Document text
Journey to Winkler

The Journey

This year Teresa and I were invited to Winkler Manitoba to participate in the annual LTV Rally.  We were excited to visit Winkler for many reasons.  This would allow us to meet many fellow Leisure Travel Van owners, participate in presentations to help us learn more about our LTV, see many of the different models in person, and experience the factory tour and other events!  We were also excited to make a travel adventure out of our journey to Canada and try out some ‘boondocking’. If you’re unfamiliar with the term boondocking, it can most likely mean different things to different people.  To me, it means RV’ing or camping in the sense of an unplanned manner, off the main RV campsite grid with no hookups, and using the RV to its fullest survival capabilities.  Some consider it ‘dry camping’, but in the true sense of the word, boondocking means staying in an undeveloped area.

Our adventure to Canada would consist of leaving Colorado the Friday evening before the event, and arriving in Canada on Wednesday around noon.  With basically five days to make the trip, we planned to break the approximately 1000 miles into shorter driving duration’s and make the most of each stop.

Day One–On the Road

Our first stop was planned to be only about a two and a half hour drive from home.  This would at least allow us to get started and enjoy the first night in Pedro (the name we’ve affectionately given our Unity) as we headed north.  We had looked into some Wyoming state parks, but learned that Wyoming also requires a permit to use their state parks for overnight RV’ing.  This was an expense we didn’t want to incur, especially since we’d only be in Wyoming a short period of time.  Using some RV apps on our phone, we identified Lewis City Park campground in Wheatland, Wyoming with some spots available on a first come basis.  We decided to take a roll of the dice, if we make it great … if not we will look for another boondocking location.

Requirement 1
Copy the Winkler trip story word for word from "Our first stop" to "another boondocking location.".
Requirement 2
Go on with the Winkler trip story, picking up right after its last sentence.
These rows have nothing to do with the Winkler trip story.

[Extracted records]

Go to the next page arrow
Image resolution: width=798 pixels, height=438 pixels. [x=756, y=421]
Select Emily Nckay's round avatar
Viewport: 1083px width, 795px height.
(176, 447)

Task answer 1
Our first stop was planned to be only about a two and a half hour drive from home.  This would at least allow us to get started and enjoy the first night in Pedro (the name we’ve affectionately given our Unity) as we headed north.  We had looked into some Wyoming state parks, but learned that Wyoming also requires a permit to use their state parks for overnight RV’ing.  This was an expense we didn’t want to incur, especially since we’d only be in Wyoming a short period of time.  Using some RV apps on our phone, we identified Lewis City Park campground in Wheatland, Wyoming with some spots available on a first come basis.  We decided to take a roll of the dice, if we make it great … if not we will look for another boondocking location.

Task answer 2
Luck was on our side that night!  We made it to Wheatland just before dusk and found one of the last remaining spots with electric hookup.  No water or sewer were available in the campsite, but we didn’t need any and the electric was an unplanned bonus.  The city park was small, maybe six RV sites, and some tent camping.  We immediately were greeted by two great horned owls across the way, so we spent some time watching them and talking to our new found friends at the adjoining site.  The park did offer a central water spigot and dump-station, so the next morning we topped up our water before continuing our journey.

Found a little brother in Wheatland

Day Two–Exploring Wyoming

Saturday consisted of a short trip further north, but not to find a camping spot but to find a spot to mountain bike.  We ended up going just a short distance to Glendo State Park in Wyoming.  The park was beautiful and offered a huge lake and many trails for hiking or biking.  We didn’t plan to stay there that night, but put it on the list for potential future trips.  The mountain biking here was great!  It was a nice change from Colorado cycling also … we didn’t have to do much climbing!

On the trail overlooking Glendo Lake


After our mountain biking excursion, we actually headed slightly back down south and eastward to Table Mountain Vineyards, a Harvest Host location we found using their app.  This was our first time to stay at any Harvest Host locations.  Though this stop was planned (you need to make a reservation with the winery), we knew we would not have any type of hook-ups for the night.  On the way there, I noticed the sign to the Fort Laramie National Historical Site … and the detour was taken!  I was expecting to see some old ruins that once resembled a fort but was totally surprised to learn that the fort was basically a small city.  We ended up touring the entire fort which consisted of old resurrected buildings and some ruins as well.  It was quite impressive and by the pictures dating back to the era, was actually more impressive in its heyday.  There was a lot to see and read, and we didn’t’ have time to get it all in.  After our two hour detour, we continued on to the winery but didn’t get there until past dark.  We were able to find a level spot on the grounds right next to the vineyard.  It was a very pleasant night … even the cats enjoyed peering out the windows.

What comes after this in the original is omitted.